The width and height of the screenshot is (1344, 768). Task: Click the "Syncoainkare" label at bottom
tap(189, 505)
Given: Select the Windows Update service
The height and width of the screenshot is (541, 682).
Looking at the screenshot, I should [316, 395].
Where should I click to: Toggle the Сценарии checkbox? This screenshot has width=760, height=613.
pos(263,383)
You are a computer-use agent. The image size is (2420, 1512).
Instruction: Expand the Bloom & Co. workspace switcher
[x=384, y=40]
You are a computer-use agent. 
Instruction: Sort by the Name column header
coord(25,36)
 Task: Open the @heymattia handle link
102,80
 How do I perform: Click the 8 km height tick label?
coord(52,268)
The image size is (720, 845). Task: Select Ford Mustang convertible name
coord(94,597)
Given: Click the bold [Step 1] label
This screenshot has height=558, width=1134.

== ASSIGNED TASK ==
Go through the entries above, and wherever a line holds the word "computer", copy that line.

== SOLUTION TO THE PROBLEM ==
You are a computer-use agent. The image size is (2420, 1512).
You are a computer-use agent. 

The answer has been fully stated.